[start of Extracted information]

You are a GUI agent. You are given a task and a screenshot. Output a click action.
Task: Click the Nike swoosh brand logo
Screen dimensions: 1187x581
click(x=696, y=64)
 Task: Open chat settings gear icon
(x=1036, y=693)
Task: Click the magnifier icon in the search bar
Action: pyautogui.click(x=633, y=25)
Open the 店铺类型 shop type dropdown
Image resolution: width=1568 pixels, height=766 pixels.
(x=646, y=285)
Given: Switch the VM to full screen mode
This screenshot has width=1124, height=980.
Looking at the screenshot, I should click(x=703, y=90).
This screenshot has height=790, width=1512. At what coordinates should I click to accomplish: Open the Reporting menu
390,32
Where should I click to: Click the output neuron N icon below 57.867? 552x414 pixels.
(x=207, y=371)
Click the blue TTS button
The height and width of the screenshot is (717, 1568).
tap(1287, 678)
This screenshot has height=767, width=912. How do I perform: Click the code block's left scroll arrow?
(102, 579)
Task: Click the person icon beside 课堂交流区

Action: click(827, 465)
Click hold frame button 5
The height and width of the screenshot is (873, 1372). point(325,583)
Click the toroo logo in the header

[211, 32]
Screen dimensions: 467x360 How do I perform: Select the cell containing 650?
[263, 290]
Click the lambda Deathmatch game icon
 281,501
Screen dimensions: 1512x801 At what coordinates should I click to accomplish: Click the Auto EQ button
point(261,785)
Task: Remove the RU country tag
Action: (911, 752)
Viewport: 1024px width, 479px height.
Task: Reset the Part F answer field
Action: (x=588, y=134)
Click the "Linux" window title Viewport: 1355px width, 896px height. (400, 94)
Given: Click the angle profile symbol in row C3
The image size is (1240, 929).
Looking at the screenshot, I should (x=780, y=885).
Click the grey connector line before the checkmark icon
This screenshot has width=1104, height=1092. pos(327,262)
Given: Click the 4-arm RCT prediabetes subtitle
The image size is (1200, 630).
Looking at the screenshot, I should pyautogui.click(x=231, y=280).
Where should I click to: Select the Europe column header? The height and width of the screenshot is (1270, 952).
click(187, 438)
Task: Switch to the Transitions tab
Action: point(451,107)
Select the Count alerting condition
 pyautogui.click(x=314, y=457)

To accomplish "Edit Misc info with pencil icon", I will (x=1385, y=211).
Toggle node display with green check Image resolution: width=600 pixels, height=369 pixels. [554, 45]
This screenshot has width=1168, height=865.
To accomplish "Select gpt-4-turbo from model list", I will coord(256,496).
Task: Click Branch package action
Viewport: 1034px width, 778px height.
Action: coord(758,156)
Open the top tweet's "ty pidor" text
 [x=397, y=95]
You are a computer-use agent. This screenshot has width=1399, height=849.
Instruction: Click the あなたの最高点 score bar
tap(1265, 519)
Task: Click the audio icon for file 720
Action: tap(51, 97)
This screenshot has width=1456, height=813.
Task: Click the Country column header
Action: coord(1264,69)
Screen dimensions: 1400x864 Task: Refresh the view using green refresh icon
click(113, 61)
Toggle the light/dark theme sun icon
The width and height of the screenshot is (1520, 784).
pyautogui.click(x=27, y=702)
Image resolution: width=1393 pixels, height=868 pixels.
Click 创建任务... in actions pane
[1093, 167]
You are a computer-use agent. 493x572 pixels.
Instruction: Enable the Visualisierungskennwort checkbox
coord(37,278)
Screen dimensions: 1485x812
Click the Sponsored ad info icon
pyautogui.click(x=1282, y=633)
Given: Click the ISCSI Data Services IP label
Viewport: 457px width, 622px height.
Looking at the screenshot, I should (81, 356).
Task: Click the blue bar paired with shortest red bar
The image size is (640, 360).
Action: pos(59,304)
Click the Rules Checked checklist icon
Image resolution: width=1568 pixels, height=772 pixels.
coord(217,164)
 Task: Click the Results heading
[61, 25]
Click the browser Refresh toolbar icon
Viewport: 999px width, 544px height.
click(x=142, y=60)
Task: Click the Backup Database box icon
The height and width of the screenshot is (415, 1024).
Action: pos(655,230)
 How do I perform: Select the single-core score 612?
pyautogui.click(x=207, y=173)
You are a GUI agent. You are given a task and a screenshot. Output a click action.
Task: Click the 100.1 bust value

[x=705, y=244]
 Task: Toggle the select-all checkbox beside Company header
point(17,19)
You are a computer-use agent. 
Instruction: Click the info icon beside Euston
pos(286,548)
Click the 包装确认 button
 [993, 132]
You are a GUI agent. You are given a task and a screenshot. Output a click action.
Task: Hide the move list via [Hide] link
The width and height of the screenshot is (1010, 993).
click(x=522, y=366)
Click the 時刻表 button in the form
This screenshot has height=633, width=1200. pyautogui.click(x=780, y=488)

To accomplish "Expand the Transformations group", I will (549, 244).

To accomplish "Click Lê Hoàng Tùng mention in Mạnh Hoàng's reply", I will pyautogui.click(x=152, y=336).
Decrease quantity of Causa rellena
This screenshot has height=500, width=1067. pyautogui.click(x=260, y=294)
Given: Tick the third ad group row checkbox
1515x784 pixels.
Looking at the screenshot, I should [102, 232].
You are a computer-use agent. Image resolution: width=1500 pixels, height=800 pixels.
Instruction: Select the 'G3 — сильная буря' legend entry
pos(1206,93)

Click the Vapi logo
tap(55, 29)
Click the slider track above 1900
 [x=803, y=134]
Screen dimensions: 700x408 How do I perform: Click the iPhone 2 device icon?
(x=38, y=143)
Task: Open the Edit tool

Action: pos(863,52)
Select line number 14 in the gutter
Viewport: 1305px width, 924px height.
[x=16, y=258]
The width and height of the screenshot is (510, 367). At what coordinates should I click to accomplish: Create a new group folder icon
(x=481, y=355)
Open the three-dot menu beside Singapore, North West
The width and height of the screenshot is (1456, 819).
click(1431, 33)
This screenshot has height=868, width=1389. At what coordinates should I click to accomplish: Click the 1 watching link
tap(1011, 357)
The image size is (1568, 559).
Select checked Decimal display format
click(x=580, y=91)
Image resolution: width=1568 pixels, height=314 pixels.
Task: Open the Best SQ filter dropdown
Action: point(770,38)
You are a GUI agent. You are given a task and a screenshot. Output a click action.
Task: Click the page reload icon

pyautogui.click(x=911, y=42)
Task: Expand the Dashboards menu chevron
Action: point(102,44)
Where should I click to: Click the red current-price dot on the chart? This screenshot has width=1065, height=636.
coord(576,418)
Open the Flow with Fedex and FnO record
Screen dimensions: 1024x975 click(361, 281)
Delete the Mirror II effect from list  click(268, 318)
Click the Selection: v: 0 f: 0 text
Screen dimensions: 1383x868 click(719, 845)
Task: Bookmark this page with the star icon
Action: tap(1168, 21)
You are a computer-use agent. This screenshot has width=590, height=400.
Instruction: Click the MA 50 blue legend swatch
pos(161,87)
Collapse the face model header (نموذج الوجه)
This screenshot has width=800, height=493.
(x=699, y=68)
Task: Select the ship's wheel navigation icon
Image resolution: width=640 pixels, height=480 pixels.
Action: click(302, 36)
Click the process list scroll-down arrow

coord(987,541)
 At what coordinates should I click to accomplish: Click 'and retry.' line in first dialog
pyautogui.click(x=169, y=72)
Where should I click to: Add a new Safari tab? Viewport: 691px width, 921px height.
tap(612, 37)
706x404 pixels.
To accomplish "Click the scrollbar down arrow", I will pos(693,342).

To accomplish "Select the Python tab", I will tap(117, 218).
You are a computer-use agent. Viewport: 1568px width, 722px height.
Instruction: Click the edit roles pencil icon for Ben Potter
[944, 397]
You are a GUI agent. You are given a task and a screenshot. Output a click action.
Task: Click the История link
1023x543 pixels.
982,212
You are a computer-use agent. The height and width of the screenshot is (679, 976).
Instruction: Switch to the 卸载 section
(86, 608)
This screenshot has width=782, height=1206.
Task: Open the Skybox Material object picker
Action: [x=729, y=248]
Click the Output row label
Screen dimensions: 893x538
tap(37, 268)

[end of Extracted information]

Copy the records word for word, from the line containing "This screenshot has width=1168, height=865." through the line containing "click(113, 61)", including both of those lines.

This screenshot has width=1168, height=865.
To accomplish "Select gpt-4-turbo from model list", I will coord(256,496).
Task: Click Branch package action
Viewport: 1034px width, 778px height.
Action: coord(758,156)
Open the top tweet's "ty pidor" text
 [x=397, y=95]
You are a computer-use agent. This screenshot has width=1399, height=849.
Instruction: Click the あなたの最高点 score bar
tap(1265, 519)
Task: Click the audio icon for file 720
Action: tap(51, 97)
This screenshot has width=1456, height=813.
Task: Click the Country column header
Action: coord(1264,69)
Screen dimensions: 1400x864 Task: Refresh the view using green refresh icon
click(113, 61)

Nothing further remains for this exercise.